FIG. 2b depicts a second part of the flowchart of a process for virtualization of quality of service; and

fig. 3 depicts a conceptual structure and information flows among elements of the conceptual structure that enable virtualization of quality of service.

Detailed Description

Unless defined otherwise, all terms (including technical and scientific terms) used herein have the same meaning as commonly understood by one of ordinary skill in the art to which this invention belongs. It will be further understood that terms, such as those defined in commonly used dictionaries, should be interpreted as having a meaning that is consistent with their meaning in the context of the relevant art and the present disclosure.

As used herein, the singular forms "a", "an" and "the" are intended to include the plural forms as well, unless the context clearly indicates otherwise. It will be further understood that the terms "comprises" and/or "comprising," when used in this specification, specify the presence of stated features, integers, steps, operations, elements, and/or components, but do not preclude the presence or addition of one or more other features, integers, steps, operations, elements, components, and/or groups thereof. The term "and/or" includes any and all combinations of one or more of the associated listed items.

Various disclosed aspects may be illustrated with reference to one or more example configurations. As used herein, the term "exemplary" means "serving as an example, instance, or illustration," and should not necessarily be construed as preferred or advantageous over other configurations disclosed herein.

Unless explicitly stated otherwise, various aspects of the present invention will be described herein with reference to the accompanying drawings, which are schematic illustrations of conceptual configurations of the invention. Various aspects of the disclosure are provided to enable one of ordinary skill in the art to practice the invention. Modifications to the various aspects presented throughout this disclosure will be readily apparent to those of ordinary skill in the art, and the concepts disclosed herein may be extended to other applications.

FIG. 1 depicts a conceptual architecture of a virtualization system 100 according to one aspect of the present disclosure. The hardware platform 102, along with an optional hardware entity 104 (i.e., an operating system), includes a host machine that operates a type 2 hypervisor, also referred to as a hosted hypervisor 106. As is well known to those of ordinary skill in the art, the optional software entity 104 is not necessary for a type 1 hypervisor, also known as a native hypervisor. Aspects of the disclosure are equally applicable to both types of hypervisors.

The hardware platform 102 comprises all physical entities embodying the computing resources required by a particular host machine, i.e., central processor units, input/output resources, storage systems, network resources, and other resources known to those of ordinary skill in the art. To avoid undue complexity, only the storage system 108 and network resources 110 are shown. The memory system 108 may include hard drives, semiconductor-based memory, and other types of memory known in the art. The network resource 110 includes at least one NIC.

The hypervisor 106 creates and operates at least one virtual machine 112. Although three virtual machines 112 are shown, one skilled in the art will appreciate that any number, including a single virtual machine, may exist. Parameters are defined via the fabric 114 that configure the operation of the virtual machine 112. In one aspect, the structure 114 may include at least one register.

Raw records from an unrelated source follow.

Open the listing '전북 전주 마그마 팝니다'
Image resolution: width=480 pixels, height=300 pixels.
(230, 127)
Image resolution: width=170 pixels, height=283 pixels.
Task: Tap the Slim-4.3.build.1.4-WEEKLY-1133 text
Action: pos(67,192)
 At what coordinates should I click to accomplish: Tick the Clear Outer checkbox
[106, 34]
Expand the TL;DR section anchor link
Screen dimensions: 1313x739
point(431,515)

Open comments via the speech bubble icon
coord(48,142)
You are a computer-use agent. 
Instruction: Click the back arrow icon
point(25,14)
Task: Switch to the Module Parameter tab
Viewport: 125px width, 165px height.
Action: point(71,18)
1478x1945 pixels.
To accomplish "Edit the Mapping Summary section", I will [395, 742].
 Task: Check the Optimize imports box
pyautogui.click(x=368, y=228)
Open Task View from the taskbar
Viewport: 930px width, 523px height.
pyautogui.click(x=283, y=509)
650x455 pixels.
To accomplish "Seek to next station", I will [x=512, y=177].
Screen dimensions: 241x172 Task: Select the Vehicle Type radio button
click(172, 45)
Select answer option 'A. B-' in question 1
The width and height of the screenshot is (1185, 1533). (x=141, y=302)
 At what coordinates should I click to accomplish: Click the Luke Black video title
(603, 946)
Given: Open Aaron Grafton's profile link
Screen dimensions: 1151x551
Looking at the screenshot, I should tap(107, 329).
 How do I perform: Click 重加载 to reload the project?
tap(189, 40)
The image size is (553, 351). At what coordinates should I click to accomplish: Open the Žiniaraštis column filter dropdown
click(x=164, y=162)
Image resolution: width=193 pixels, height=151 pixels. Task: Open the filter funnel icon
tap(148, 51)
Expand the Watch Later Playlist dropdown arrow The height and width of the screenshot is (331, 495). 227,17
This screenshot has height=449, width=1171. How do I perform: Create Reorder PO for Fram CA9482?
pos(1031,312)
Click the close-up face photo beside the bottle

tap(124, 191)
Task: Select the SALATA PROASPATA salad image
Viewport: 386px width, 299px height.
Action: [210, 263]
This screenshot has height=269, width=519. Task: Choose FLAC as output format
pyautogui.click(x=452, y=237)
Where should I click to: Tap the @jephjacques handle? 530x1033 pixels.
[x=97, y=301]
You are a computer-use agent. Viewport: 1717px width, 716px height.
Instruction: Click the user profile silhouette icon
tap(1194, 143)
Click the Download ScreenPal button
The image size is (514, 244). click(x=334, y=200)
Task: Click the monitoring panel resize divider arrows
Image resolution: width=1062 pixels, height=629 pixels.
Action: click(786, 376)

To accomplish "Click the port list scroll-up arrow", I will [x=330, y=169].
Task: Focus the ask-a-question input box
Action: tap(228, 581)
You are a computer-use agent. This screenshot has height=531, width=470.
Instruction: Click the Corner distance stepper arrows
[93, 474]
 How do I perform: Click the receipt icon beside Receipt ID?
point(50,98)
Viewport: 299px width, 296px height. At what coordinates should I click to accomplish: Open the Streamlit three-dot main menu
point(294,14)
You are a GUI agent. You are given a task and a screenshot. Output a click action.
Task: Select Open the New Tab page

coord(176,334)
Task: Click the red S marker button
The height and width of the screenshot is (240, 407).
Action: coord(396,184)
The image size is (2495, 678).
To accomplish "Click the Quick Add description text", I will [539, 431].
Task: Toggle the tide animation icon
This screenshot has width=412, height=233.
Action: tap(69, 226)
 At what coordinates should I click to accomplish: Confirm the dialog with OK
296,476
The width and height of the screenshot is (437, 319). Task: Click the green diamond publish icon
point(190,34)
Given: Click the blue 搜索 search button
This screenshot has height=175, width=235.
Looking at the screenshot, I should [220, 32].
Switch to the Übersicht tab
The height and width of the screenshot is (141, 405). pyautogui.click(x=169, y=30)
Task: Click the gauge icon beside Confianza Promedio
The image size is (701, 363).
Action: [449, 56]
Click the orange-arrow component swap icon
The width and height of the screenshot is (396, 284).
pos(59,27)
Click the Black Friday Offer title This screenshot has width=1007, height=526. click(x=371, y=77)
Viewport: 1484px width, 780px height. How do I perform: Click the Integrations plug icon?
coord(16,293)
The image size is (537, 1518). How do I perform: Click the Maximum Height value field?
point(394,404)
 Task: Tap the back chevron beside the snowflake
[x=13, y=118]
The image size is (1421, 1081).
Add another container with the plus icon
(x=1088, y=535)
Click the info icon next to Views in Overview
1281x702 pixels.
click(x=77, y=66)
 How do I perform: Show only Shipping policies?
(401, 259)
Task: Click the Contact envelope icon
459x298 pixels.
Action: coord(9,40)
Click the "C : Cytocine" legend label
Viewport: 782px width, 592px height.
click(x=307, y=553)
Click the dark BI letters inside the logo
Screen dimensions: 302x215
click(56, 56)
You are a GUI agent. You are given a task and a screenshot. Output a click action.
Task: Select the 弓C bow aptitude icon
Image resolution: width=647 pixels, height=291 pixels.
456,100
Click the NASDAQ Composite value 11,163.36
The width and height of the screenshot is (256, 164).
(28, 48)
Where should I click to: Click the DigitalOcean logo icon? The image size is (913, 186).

Reference is made to fig. 2 which depicts a flowchart of a process 200 for virtualization of quality of service. To further clarify the relationship between certain elements of the conceptual structure and the flow of information between elements of the structure that enable the virtualization of the quality of service depicted in fig. 3, in the description of fig. 2, references to the structural elements of fig. 3 are in parentheses.

In step 202, a hypervisor (not shown) initiates structures that configure the hypervisor and the operation of all subordinate entities (i.e., interfaces (302), virtual machines of the VNICs (not shown), and other entities). Although some of the enumerated entities are not shown in FIG. 3, one of ordinary skill in the art will appreciate that the architecture depicted in FIG. 3 is implemented by the virtualization system 100. The process continues in step 204.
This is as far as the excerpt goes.